Supplied text:
▬▬▬▬▬▬

Deputy Ferris appreciates that the issue he has raised relates to the exclusion of VHI patients from free travel for medical purposes. He has put on the record of the House certain matters as he is entitled to do, but the Minister is not in notice of those in respect of this matter.

I appreciate that Deputy Ferris has put a matter before the House wherein a patient was advised that, because he was a private patient with the VHI, he was in some sense disqualified from availing of the service. However, no distinction in law is made between persons with full eligibility or limited eligibility, or whether the patient is a public or private patient, that is, a patient with VHI cover. When a person makes use of an ambulance or other means of transport provided under this section, the HSE may impose a charge for the service. Again, I am not sure that is the point Deputy Ferris has raised this evening.

The primary focus of the ambulance service is on the provision of emergency transport for those patients with an acute medical need — the Deputy made the case that this person had an acute medical need. However, the HSE also arranges non-urgent patient transport services and examines requests for such services on a case by case basis, taking account of individual needs.

The HSE has advised that its national ambulance office, in conjunction with the primary, community and continuing care section and the National Hospitals Office, is arranging for a comprehensive review to be undertaken of the non-emergency transport needs of patients attending HSE facilities. That review will include an examination of the service delivered nationally and make recommendations that will inform its future development.

▬▬▬▬▬▬

Records:
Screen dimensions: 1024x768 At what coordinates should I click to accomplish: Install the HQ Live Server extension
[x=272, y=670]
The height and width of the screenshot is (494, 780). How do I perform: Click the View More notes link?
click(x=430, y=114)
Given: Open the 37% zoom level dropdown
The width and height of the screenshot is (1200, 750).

▬▬▬▬▬▬

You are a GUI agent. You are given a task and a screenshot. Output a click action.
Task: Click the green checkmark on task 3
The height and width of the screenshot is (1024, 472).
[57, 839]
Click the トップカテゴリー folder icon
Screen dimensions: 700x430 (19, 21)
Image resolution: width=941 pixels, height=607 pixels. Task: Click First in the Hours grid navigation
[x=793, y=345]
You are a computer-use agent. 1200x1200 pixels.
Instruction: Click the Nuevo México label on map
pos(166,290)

▬▬▬▬▬▬

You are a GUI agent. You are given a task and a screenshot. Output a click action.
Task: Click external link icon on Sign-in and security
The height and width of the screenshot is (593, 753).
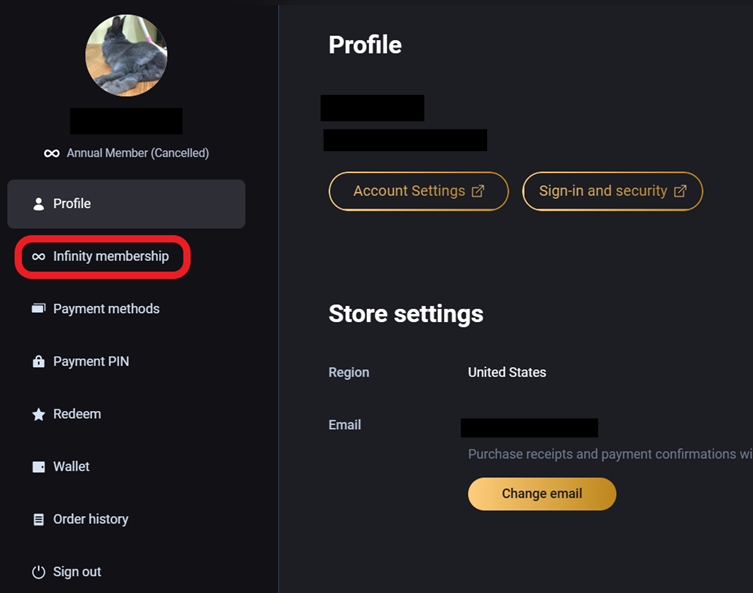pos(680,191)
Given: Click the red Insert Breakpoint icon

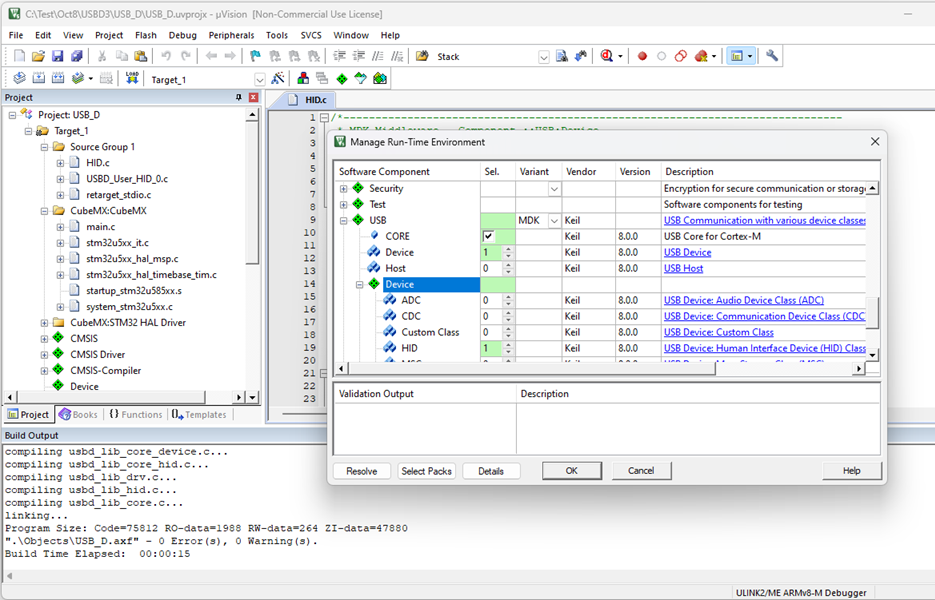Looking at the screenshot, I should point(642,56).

▬▬▬▬▬▬

Activities:
(1) Answer these from the text on patient transport:
(a) What may the HSE do when a person uses an ambulance or other transport provided under this section?
(b) What is the primary focus of the ambulance service?
(c) With which two bodies is the national ambulance office arranging the review of non-emergency transport needs?
(2) Please repeat the text on patient transport from "Deputy Ferris appreciates" to "of this matter.".

Answers per task:
(1)
(a) The HSE may impose a charge for the service.
(b) The provision of emergency transport for patients with an acute medical need.
(c) The primary, community and continuing care section and the National Hospitals Office.

(2)
Deputy Ferris appreciates that the issue he has raised relates to the exclusion of VHI patients from free travel for medical purposes. He has put on the record of the House certain matters as he is entitled to do, but the Minister is not in notice of those in respect of this matter.